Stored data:
☆ ☆ ☆ ☆ ☆
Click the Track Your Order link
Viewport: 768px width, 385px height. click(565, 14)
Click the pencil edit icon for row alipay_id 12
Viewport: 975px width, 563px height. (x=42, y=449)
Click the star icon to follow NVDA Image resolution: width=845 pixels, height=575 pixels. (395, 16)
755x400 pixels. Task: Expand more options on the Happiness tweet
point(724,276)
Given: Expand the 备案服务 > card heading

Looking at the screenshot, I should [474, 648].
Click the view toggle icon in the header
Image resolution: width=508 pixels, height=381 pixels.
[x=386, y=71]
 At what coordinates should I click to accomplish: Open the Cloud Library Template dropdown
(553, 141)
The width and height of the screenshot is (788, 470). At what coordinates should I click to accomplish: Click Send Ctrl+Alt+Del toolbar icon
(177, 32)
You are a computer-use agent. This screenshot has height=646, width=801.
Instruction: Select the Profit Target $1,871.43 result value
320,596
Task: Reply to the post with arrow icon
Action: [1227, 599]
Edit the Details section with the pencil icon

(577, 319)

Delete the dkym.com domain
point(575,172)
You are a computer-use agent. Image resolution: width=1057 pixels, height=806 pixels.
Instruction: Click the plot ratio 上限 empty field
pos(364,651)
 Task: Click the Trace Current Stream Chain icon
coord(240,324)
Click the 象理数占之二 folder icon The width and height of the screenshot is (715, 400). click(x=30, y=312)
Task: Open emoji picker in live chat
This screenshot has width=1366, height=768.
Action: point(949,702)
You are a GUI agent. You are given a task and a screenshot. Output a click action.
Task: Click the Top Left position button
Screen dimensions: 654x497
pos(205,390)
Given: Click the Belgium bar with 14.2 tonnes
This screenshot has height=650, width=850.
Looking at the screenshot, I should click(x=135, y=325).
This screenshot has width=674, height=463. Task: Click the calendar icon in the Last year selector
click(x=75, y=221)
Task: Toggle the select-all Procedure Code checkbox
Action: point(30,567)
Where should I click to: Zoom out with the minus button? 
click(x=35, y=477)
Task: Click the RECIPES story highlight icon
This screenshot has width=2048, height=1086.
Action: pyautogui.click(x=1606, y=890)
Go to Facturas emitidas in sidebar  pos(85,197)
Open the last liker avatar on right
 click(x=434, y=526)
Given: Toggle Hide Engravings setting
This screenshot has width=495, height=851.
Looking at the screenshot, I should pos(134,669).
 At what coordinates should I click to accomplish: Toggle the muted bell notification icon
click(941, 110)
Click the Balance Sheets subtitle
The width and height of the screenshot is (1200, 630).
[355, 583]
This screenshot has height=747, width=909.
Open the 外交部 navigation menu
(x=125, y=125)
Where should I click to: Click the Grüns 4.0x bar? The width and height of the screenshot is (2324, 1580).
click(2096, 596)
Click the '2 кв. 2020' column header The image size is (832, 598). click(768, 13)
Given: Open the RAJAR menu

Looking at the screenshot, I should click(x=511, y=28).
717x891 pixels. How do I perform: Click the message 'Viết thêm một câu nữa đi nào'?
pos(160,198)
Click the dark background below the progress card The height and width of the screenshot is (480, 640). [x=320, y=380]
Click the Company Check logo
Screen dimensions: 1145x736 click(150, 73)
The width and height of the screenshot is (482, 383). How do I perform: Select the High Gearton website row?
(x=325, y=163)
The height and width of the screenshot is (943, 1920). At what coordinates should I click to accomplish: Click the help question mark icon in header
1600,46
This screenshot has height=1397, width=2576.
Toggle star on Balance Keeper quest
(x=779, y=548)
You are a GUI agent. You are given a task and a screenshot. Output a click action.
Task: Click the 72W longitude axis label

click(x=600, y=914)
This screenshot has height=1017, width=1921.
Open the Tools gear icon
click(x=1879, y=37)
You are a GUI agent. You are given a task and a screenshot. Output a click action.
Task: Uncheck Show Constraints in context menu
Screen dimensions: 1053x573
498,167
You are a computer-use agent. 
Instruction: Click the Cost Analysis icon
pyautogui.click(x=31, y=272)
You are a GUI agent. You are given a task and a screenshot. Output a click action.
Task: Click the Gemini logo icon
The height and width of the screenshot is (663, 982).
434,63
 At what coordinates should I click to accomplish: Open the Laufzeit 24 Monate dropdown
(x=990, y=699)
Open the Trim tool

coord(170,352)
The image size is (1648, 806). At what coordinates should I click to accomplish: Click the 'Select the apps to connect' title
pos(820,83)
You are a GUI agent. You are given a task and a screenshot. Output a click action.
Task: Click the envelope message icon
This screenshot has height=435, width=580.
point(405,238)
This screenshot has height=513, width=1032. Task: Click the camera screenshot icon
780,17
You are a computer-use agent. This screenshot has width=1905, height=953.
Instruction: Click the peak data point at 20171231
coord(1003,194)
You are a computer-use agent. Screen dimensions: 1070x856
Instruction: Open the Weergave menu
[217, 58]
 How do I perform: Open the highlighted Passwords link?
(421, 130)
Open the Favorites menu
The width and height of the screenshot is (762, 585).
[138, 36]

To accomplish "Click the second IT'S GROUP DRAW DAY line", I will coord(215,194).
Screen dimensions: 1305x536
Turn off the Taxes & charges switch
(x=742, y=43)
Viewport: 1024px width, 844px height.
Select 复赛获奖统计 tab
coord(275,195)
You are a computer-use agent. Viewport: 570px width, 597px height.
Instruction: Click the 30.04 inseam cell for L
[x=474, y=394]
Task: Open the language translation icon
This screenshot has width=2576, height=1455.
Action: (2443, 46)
☆ ☆ ☆ ☆ ☆
__Exercise brief__
Your reply should repeat the entries above in full, with every character intact.

__Your response__
Click the Track Your Order link
Viewport: 768px width, 385px height. click(565, 14)
Click the pencil edit icon for row alipay_id 12
Viewport: 975px width, 563px height. (x=42, y=449)
Click the star icon to follow NVDA Image resolution: width=845 pixels, height=575 pixels. (395, 16)
755x400 pixels. Task: Expand more options on the Happiness tweet
point(724,276)
Given: Expand the 备案服务 > card heading

Looking at the screenshot, I should [474, 648].
Click the view toggle icon in the header
Image resolution: width=508 pixels, height=381 pixels.
[x=386, y=71]
 At what coordinates should I click to accomplish: Open the Cloud Library Template dropdown
(553, 141)
The width and height of the screenshot is (788, 470). At what coordinates should I click to accomplish: Click Send Ctrl+Alt+Del toolbar icon
(177, 32)
You are a computer-use agent. This screenshot has height=646, width=801.
Instruction: Select the Profit Target $1,871.43 result value
320,596
Task: Reply to the post with arrow icon
Action: [1227, 599]
Edit the Details section with the pencil icon

(577, 319)

Delete the dkym.com domain
point(575,172)
You are a computer-use agent. Image resolution: width=1057 pixels, height=806 pixels.
Instruction: Click the plot ratio 上限 empty field
pos(364,651)
 Task: Click the Trace Current Stream Chain icon
coord(240,324)
Click the 象理数占之二 folder icon The width and height of the screenshot is (715, 400). click(x=30, y=312)
Task: Open emoji picker in live chat
This screenshot has width=1366, height=768.
Action: point(949,702)
You are a GUI agent. You are given a task and a screenshot. Output a click action.
Task: Click the Top Left position button
Screen dimensions: 654x497
pos(205,390)
Given: Click the Belgium bar with 14.2 tonnes
This screenshot has height=650, width=850.
Looking at the screenshot, I should click(x=135, y=325).
This screenshot has width=674, height=463. Task: Click the calendar icon in the Last year selector
click(x=75, y=221)
Task: Toggle the select-all Procedure Code checkbox
Action: point(30,567)
Where should I click to: Zoom out with the minus button? 
click(x=35, y=477)
Task: Click the RECIPES story highlight icon
This screenshot has width=2048, height=1086.
Action: pyautogui.click(x=1606, y=890)
Go to Facturas emitidas in sidebar  pos(85,197)
Open the last liker avatar on right
 click(x=434, y=526)
Given: Toggle Hide Engravings setting
This screenshot has width=495, height=851.
Looking at the screenshot, I should pos(134,669).
 At what coordinates should I click to accomplish: Toggle the muted bell notification icon
click(941, 110)
Click the Balance Sheets subtitle
The width and height of the screenshot is (1200, 630).
[355, 583]
This screenshot has height=747, width=909.
Open the 外交部 navigation menu
(x=125, y=125)
Where should I click to: Click the Grüns 4.0x bar? The width and height of the screenshot is (2324, 1580).
click(2096, 596)
Click the '2 кв. 2020' column header The image size is (832, 598). click(768, 13)
Given: Open the RAJAR menu

Looking at the screenshot, I should click(x=511, y=28).
717x891 pixels. How do I perform: Click the message 'Viết thêm một câu nữa đi nào'?
pos(160,198)
Click the dark background below the progress card The height and width of the screenshot is (480, 640). [x=320, y=380]
Click the Company Check logo
Screen dimensions: 1145x736 click(150, 73)
The width and height of the screenshot is (482, 383). How do I perform: Select the High Gearton website row?
(x=325, y=163)
The height and width of the screenshot is (943, 1920). At what coordinates should I click to accomplish: Click the help question mark icon in header
1600,46
This screenshot has height=1397, width=2576.
Toggle star on Balance Keeper quest
(x=779, y=548)
You are a GUI agent. You are given a task and a screenshot. Output a click action.
Task: Click the 72W longitude axis label

click(x=600, y=914)
This screenshot has height=1017, width=1921.
Open the Tools gear icon
click(x=1879, y=37)
You are a GUI agent. You are given a task and a screenshot. Output a click action.
Task: Uncheck Show Constraints in context menu
Screen dimensions: 1053x573
498,167
You are a computer-use agent. 
Instruction: Click the Cost Analysis icon
pyautogui.click(x=31, y=272)
You are a GUI agent. You are given a task and a screenshot. Output a click action.
Task: Click the Gemini logo icon
The height and width of the screenshot is (663, 982).
434,63
 At what coordinates should I click to accomplish: Open the Laufzeit 24 Monate dropdown
(x=990, y=699)
Open the Trim tool

coord(170,352)
The image size is (1648, 806). At what coordinates should I click to accomplish: Click the 'Select the apps to connect' title
pos(820,83)
You are a GUI agent. You are given a task and a screenshot. Output a click action.
Task: Click the envelope message icon
This screenshot has height=435, width=580.
point(405,238)
This screenshot has height=513, width=1032. Task: Click the camera screenshot icon
780,17
You are a computer-use agent. This screenshot has width=1905, height=953.
Instruction: Click the peak data point at 20171231
coord(1003,194)
You are a computer-use agent. Screen dimensions: 1070x856
Instruction: Open the Weergave menu
[217, 58]
 How do I perform: Open the highlighted Passwords link?
(421, 130)
Open the Favorites menu
The width and height of the screenshot is (762, 585).
[138, 36]

To accomplish "Click the second IT'S GROUP DRAW DAY line", I will coord(215,194).
Screen dimensions: 1305x536
Turn off the Taxes & charges switch
(x=742, y=43)
Viewport: 1024px width, 844px height.
Select 复赛获奖统计 tab
coord(275,195)
You are a computer-use agent. Viewport: 570px width, 597px height.
Instruction: Click the 30.04 inseam cell for L
[x=474, y=394]
Task: Open the language translation icon
This screenshot has width=2576, height=1455.
Action: (2443, 46)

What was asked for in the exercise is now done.